● REQUIREMENTS
Rewrite the entries that follow, replacing each occurrence of "Viewport" with "Display" and leaving every other part unchanged.

● DATA EXCERPTS
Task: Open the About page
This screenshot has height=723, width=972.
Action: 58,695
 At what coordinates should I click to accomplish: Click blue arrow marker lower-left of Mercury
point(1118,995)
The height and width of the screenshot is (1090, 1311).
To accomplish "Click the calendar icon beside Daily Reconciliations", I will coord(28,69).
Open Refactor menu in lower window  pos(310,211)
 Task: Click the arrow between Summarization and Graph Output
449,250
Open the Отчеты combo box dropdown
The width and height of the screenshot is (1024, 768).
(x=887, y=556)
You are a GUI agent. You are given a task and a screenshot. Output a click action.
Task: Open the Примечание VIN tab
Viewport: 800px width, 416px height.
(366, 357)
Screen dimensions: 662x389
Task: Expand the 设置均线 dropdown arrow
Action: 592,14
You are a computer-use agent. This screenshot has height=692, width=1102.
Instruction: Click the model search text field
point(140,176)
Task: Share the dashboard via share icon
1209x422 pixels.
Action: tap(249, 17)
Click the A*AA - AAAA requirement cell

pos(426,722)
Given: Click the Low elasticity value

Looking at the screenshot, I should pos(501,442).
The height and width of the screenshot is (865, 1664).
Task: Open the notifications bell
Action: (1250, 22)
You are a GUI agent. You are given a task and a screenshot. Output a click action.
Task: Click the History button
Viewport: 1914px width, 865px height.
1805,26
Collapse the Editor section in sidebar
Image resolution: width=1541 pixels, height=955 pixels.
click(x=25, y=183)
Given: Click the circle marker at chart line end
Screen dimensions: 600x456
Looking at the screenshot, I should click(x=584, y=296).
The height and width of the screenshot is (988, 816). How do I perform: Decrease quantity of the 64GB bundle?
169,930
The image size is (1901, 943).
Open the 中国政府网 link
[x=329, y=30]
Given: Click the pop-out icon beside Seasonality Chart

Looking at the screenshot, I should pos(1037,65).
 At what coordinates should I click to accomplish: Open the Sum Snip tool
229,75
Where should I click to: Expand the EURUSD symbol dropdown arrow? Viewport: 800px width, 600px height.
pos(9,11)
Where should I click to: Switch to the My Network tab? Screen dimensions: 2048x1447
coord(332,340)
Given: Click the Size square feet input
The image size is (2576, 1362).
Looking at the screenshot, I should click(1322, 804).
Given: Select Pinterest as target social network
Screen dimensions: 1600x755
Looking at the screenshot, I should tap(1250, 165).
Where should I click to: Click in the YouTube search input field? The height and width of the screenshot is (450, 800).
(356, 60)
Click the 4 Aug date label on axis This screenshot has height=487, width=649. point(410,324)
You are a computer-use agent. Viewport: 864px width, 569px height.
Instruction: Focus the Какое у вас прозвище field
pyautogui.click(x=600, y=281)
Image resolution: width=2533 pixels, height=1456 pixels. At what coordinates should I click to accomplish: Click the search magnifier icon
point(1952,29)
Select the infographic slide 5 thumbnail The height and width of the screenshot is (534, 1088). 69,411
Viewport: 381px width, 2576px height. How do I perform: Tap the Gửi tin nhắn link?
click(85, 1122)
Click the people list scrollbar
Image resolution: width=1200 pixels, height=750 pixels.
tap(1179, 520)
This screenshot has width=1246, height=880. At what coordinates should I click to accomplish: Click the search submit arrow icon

● RESPONSE TO THE EXERCISE
Task: Open the About page
This screenshot has height=723, width=972.
Action: 58,695
 At what coordinates should I click to accomplish: Click blue arrow marker lower-left of Mercury
point(1118,995)
The height and width of the screenshot is (1090, 1311).
To accomplish "Click the calendar icon beside Daily Reconciliations", I will coord(28,69).
Open Refactor menu in lower window  pos(310,211)
 Task: Click the arrow between Summarization and Graph Output
449,250
Open the Отчеты combo box dropdown
The width and height of the screenshot is (1024, 768).
(x=887, y=556)
You are a GUI agent. You are given a task and a screenshot. Output a click action.
Task: Open the Примечание VIN tab
Display: 800px width, 416px height.
(366, 357)
Screen dimensions: 662x389
Task: Expand the 设置均线 dropdown arrow
Action: 592,14
You are a computer-use agent. This screenshot has height=692, width=1102.
Instruction: Click the model search text field
point(140,176)
Task: Share the dashboard via share icon
1209x422 pixels.
Action: tap(249, 17)
Click the A*AA - AAAA requirement cell

pos(426,722)
Given: Click the Low elasticity value

Looking at the screenshot, I should pos(501,442).
The height and width of the screenshot is (865, 1664).
Task: Open the notifications bell
Action: (1250, 22)
You are a GUI agent. You are given a task and a screenshot. Output a click action.
Task: Click the History button
Display: 1914px width, 865px height.
1805,26
Collapse the Editor section in sidebar
Image resolution: width=1541 pixels, height=955 pixels.
click(x=25, y=183)
Given: Click the circle marker at chart line end
Screen dimensions: 600x456
Looking at the screenshot, I should click(x=584, y=296).
The height and width of the screenshot is (988, 816). How do I perform: Decrease quantity of the 64GB bundle?
169,930
The image size is (1901, 943).
Open the 中国政府网 link
[x=329, y=30]
Given: Click the pop-out icon beside Seasonality Chart

Looking at the screenshot, I should pos(1037,65).
 At what coordinates should I click to accomplish: Open the Sum Snip tool
229,75
Where should I click to: Expand the EURUSD symbol dropdown arrow? Display: 800px width, 600px height.
pos(9,11)
Where should I click to: Switch to the My Network tab? Screen dimensions: 2048x1447
coord(332,340)
Given: Click the Size square feet input
The image size is (2576, 1362).
Looking at the screenshot, I should click(1322, 804).
Given: Select Pinterest as target social network
Screen dimensions: 1600x755
Looking at the screenshot, I should tap(1250, 165).
Where should I click to: Click in the YouTube search input field? The height and width of the screenshot is (450, 800).
(356, 60)
Click the 4 Aug date label on axis This screenshot has height=487, width=649. point(410,324)
You are a computer-use agent. Display: 864px width, 569px height.
Instruction: Focus the Какое у вас прозвище field
pyautogui.click(x=600, y=281)
Image resolution: width=2533 pixels, height=1456 pixels. At what coordinates should I click to accomplish: Click the search magnifier icon
point(1952,29)
Select the infographic slide 5 thumbnail The height and width of the screenshot is (534, 1088). 69,411
Display: 381px width, 2576px height. How do I perform: Tap the Gửi tin nhắn link?
click(85, 1122)
Click the people list scrollbar
Image resolution: width=1200 pixels, height=750 pixels.
tap(1179, 520)
This screenshot has width=1246, height=880. At what coordinates should I click to accomplish: Click the search submit arrow icon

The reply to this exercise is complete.